* **Problem to work on**
Extract the following data verbatim, everything from the first line down to and including the line that contains "Jalajala (94, 1523)".

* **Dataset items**
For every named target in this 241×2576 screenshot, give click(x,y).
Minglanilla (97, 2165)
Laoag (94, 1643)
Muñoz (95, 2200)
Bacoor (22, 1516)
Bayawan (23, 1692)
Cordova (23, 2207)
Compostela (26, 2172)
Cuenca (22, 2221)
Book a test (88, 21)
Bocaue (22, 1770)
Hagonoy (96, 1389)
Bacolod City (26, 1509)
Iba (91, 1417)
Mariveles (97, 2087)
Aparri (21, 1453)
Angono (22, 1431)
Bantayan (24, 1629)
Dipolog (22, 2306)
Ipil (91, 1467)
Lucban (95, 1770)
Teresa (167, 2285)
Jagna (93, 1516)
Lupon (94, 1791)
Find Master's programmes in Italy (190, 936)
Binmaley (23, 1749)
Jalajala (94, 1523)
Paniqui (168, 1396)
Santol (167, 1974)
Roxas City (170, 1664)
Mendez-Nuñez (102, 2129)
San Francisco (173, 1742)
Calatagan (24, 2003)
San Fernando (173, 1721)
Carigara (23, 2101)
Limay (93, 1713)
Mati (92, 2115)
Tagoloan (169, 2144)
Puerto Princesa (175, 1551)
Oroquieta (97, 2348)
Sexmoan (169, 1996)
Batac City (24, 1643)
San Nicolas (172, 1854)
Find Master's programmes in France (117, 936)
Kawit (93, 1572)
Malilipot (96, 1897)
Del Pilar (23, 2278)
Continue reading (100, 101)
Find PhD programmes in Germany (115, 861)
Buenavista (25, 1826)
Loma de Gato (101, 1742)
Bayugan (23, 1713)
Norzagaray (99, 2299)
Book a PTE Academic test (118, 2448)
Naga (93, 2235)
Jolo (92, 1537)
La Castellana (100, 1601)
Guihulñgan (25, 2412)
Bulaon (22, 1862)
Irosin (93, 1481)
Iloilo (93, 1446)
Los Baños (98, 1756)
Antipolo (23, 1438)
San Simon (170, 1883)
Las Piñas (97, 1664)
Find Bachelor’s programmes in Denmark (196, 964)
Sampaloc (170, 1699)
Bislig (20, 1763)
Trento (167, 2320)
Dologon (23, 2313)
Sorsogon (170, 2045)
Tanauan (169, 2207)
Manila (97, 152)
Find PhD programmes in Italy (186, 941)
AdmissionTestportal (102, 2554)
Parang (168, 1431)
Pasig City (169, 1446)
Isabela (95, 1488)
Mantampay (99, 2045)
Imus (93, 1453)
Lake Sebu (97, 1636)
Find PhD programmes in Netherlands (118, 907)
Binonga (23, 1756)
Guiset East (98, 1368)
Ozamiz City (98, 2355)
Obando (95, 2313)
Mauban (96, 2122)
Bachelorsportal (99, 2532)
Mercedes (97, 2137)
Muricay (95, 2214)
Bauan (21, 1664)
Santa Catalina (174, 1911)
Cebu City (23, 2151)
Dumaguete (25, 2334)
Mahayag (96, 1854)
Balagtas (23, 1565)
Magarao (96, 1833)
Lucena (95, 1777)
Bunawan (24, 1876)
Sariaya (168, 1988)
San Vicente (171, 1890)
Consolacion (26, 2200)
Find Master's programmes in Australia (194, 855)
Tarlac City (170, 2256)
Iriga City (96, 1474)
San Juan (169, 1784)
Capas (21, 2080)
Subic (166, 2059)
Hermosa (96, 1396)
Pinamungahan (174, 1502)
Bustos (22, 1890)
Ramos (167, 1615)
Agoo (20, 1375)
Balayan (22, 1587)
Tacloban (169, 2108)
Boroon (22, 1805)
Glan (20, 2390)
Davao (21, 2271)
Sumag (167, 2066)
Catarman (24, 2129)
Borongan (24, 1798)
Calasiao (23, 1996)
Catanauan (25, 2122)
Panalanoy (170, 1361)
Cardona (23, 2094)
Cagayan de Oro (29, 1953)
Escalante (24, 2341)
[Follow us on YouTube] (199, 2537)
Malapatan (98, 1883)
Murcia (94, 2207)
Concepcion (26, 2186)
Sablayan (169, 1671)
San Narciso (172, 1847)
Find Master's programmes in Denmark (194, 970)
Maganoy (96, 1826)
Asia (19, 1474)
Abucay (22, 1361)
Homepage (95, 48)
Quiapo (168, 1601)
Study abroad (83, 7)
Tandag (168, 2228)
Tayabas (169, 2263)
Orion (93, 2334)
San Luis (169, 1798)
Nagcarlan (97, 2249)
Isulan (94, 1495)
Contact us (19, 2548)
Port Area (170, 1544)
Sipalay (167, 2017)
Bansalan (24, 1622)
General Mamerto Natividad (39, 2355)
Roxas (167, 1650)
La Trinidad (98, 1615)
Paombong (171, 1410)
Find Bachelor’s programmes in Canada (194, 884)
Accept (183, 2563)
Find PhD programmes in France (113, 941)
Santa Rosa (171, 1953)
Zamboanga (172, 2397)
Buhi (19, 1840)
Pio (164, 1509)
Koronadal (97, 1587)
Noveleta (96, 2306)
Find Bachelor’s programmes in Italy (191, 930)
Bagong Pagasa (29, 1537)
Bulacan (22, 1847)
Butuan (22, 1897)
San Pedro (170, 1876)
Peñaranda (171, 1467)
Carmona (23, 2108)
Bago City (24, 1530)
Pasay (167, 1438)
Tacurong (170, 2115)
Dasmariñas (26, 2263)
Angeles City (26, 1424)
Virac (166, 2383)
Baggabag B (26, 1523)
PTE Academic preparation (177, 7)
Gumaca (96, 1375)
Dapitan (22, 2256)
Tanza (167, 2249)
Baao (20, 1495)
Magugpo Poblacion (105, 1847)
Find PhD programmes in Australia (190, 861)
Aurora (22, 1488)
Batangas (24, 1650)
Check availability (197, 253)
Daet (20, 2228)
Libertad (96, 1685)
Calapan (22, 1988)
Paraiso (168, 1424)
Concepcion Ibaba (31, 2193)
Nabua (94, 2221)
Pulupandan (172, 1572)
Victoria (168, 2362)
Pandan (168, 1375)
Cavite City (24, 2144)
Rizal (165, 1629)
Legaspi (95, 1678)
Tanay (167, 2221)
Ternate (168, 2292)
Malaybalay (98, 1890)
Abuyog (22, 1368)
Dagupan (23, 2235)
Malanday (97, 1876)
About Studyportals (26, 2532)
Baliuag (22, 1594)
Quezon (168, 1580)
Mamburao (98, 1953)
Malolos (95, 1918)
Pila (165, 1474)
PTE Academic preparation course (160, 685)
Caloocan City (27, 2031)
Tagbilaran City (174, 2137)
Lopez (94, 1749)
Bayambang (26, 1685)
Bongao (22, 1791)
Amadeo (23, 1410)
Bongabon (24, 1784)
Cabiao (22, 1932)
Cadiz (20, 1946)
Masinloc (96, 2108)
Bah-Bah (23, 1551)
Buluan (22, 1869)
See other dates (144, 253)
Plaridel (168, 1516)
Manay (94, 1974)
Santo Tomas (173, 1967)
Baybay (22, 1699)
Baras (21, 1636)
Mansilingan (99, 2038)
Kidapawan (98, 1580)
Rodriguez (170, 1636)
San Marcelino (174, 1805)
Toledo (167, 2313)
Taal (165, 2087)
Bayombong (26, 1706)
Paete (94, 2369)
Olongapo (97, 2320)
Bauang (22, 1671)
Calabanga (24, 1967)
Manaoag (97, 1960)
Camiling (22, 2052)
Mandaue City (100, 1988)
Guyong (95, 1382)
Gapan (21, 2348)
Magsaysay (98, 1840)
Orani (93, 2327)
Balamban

* **Task result**
For every named target in this 241×2576 screenshot, give click(x,y).
Minglanilla (97, 2165)
Laoag (94, 1643)
Muñoz (95, 2200)
Bacoor (22, 1516)
Bayawan (23, 1692)
Cordova (23, 2207)
Compostela (26, 2172)
Cuenca (22, 2221)
Book a test (88, 21)
Bocaue (22, 1770)
Hagonoy (96, 1389)
Bacolod City (26, 1509)
Iba (91, 1417)
Mariveles (97, 2087)
Aparri (21, 1453)
Angono (22, 1431)
Bantayan (24, 1629)
Dipolog (22, 2306)
Ipil (91, 1467)
Lucban (95, 1770)
Teresa (167, 2285)
Jagna (93, 1516)
Lupon (94, 1791)
Find Master's programmes in Italy (190, 936)
Binmaley (23, 1749)
Jalajala (94, 1523)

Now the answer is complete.